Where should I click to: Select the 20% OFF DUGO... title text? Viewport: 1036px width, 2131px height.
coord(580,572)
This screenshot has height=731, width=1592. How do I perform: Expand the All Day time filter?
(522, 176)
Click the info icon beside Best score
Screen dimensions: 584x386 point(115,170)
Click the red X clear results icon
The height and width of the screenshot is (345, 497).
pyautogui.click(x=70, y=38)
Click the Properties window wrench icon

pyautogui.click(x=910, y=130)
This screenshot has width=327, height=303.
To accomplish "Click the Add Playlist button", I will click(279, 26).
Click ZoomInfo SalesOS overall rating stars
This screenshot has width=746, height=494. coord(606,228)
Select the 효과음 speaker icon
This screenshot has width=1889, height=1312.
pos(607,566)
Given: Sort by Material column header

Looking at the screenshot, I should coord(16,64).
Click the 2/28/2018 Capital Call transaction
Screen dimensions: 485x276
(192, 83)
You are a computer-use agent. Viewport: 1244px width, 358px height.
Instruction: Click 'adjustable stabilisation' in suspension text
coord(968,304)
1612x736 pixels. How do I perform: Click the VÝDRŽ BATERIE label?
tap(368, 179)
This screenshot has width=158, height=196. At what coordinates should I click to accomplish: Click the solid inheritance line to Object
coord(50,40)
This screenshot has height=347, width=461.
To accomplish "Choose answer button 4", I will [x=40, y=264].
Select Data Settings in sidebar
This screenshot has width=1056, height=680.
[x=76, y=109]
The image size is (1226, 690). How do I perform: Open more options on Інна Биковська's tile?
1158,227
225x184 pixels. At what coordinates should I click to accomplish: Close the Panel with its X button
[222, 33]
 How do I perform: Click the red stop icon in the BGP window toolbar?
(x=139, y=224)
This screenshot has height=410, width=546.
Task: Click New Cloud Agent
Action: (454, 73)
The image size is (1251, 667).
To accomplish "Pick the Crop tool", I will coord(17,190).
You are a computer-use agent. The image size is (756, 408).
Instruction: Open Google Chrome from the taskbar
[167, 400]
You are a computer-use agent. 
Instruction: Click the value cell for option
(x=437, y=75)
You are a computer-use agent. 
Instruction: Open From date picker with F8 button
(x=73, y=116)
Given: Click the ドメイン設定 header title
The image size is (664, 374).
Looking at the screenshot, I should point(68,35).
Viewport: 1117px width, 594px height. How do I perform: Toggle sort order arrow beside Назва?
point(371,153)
######
WHAT YOU SHOULD DO:
Go through the material above and set each line down verbatim.

TASK OUTPUT:
Where should I click to: Select the 20% OFF DUGO... title text? Viewport: 1036px width, 2131px height.
coord(580,572)
This screenshot has height=731, width=1592. How do I perform: Expand the All Day time filter?
(522, 176)
Click the info icon beside Best score
Screen dimensions: 584x386 point(115,170)
Click the red X clear results icon
The height and width of the screenshot is (345, 497).
pyautogui.click(x=70, y=38)
Click the Properties window wrench icon

pyautogui.click(x=910, y=130)
This screenshot has width=327, height=303.
To accomplish "Click the Add Playlist button", I will click(279, 26).
Click ZoomInfo SalesOS overall rating stars
This screenshot has width=746, height=494. coord(606,228)
Select the 효과음 speaker icon
This screenshot has width=1889, height=1312.
pos(607,566)
Given: Sort by Material column header

Looking at the screenshot, I should coord(16,64).
Click the 2/28/2018 Capital Call transaction
Screen dimensions: 485x276
(192, 83)
You are a computer-use agent. Viewport: 1244px width, 358px height.
Instruction: Click 'adjustable stabilisation' in suspension text
coord(968,304)
1612x736 pixels. How do I perform: Click the VÝDRŽ BATERIE label?
tap(368, 179)
This screenshot has width=158, height=196. At what coordinates should I click to accomplish: Click the solid inheritance line to Object
coord(50,40)
This screenshot has height=347, width=461.
To accomplish "Choose answer button 4", I will [x=40, y=264].
Select Data Settings in sidebar
This screenshot has width=1056, height=680.
[x=76, y=109]
The image size is (1226, 690). How do I perform: Open more options on Інна Биковська's tile?
1158,227
225x184 pixels. At what coordinates should I click to accomplish: Close the Panel with its X button
[222, 33]
 How do I perform: Click the red stop icon in the BGP window toolbar?
(x=139, y=224)
This screenshot has height=410, width=546.
Task: Click New Cloud Agent
Action: (454, 73)
The image size is (1251, 667).
To accomplish "Pick the Crop tool", I will coord(17,190).
You are a computer-use agent. The image size is (756, 408).
Instruction: Open Google Chrome from the taskbar
[167, 400]
You are a computer-use agent. 
Instruction: Click the value cell for option
(x=437, y=75)
You are a computer-use agent. 
Instruction: Open From date picker with F8 button
(x=73, y=116)
Given: Click the ドメイン設定 header title
The image size is (664, 374).
Looking at the screenshot, I should point(68,35).
Viewport: 1117px width, 594px height. How do I perform: Toggle sort order arrow beside Назва?
point(371,153)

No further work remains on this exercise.